Basics of Male Fertility Tests
Statistically, male infertility is the cause of difficulty in conception in 20 percent (sometimes as much as 50 percent) of cases. For this reason it's as important for men to get tested for fertility as it is for women. Often male fertility tests are less invasive and less expensive than women's infertility testing.
The Medical Evaluation
A couple is considered infertile by most doctors if they haven't conceived after 12 months of frequent sex with no family planning or birth control. Technically not conceiving within 12 months doesn't mean a couple is infertile, but they could have impaired fertility and can get pregnant within a year or two after the initial 12 months. A successful pregnancy may require basic infertility treatments.
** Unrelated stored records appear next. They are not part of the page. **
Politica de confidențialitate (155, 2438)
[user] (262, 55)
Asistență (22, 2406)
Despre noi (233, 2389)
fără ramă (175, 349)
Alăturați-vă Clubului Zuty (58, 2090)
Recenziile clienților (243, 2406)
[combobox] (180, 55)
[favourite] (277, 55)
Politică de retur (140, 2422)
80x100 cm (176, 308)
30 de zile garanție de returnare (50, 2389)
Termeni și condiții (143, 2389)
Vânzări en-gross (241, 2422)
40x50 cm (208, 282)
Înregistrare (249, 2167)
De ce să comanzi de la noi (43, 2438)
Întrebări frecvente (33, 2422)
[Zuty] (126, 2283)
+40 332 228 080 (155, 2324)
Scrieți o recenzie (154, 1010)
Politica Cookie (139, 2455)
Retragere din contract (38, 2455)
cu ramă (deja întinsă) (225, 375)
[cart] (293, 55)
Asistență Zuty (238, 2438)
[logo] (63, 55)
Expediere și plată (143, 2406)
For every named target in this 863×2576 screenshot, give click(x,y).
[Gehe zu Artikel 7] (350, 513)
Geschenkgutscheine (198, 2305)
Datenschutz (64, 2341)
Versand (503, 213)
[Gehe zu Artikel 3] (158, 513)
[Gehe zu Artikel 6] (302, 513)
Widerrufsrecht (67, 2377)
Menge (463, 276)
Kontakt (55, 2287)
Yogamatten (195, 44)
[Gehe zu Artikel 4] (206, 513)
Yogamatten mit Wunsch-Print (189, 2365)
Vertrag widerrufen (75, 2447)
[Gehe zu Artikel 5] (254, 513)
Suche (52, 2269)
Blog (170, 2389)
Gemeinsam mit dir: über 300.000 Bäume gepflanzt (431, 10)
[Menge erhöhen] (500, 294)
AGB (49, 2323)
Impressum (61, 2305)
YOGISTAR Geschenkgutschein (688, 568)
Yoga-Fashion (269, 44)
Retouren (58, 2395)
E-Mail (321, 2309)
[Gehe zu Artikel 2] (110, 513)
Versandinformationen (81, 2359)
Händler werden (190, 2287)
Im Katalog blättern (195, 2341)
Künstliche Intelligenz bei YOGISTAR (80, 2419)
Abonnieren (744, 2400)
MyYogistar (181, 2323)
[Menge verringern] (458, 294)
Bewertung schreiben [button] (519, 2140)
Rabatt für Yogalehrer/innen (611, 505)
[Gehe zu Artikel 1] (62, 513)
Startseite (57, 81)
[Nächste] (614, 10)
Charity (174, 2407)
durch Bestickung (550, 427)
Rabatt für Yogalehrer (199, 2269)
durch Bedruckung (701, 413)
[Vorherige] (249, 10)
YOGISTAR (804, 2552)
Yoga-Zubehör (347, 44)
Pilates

Diagnosing or ruling out male infertility begins with a visit to an urologist. The visit involves a basic physical exam and interview. During the interview the doctor will ask about your lifestyle and whether you smoke, exercise or use recreational drugs. You'll be asked if you've had any surgeries and which surgeries you've had. Any medications you're taking will be discussed. Your doctor will also likely discuss your sexual life and if you have any problems with sex. You will be asked if you have ever had or currently have any sexually transmitted diseases.
If a semen analysis is required, the man will need to provide a semen sample. Usually it's done nearby or right in the doctor's office so that an analysis can be done quickly.
The semen will be examined under a microscope. Sperm shape, movement and count will be assessed by a trained expert. In most cases, if there are a high number of normal-shaped sperm, the male fertility is higher. But even men with abnormal sperm or low sperm counts are fertile.
If nothing suspicious shows up in the first test, the doctor may order an additional test to confirm the results. Two normal semen analyses usually mean that the man doesn't have infertility problems. If the analyses show anything irregular, more tests may be needed to figure out the problem.
No semen or sperm (azoospermia) is actually less of a concern than abnormal sperm since no sperm can simply mean a blockage that can be relatively easily fixed with surgery.
Some men have atypical antibodies in their sperm that attack the sperm before it reaches the egg so that conception can't occur. Other times there is nothing wrong with a man's sperm, but the sperm can't get where it needs to go. Sometimes the sperm ejaculates backwards into the bladder in what's medically called retrograde ejaculation. Sometimes there are abnormal veins above the testicles that affect the ability of sperm to properly leave the body. This is usually discovered during a physical exam and is correctable with surgery.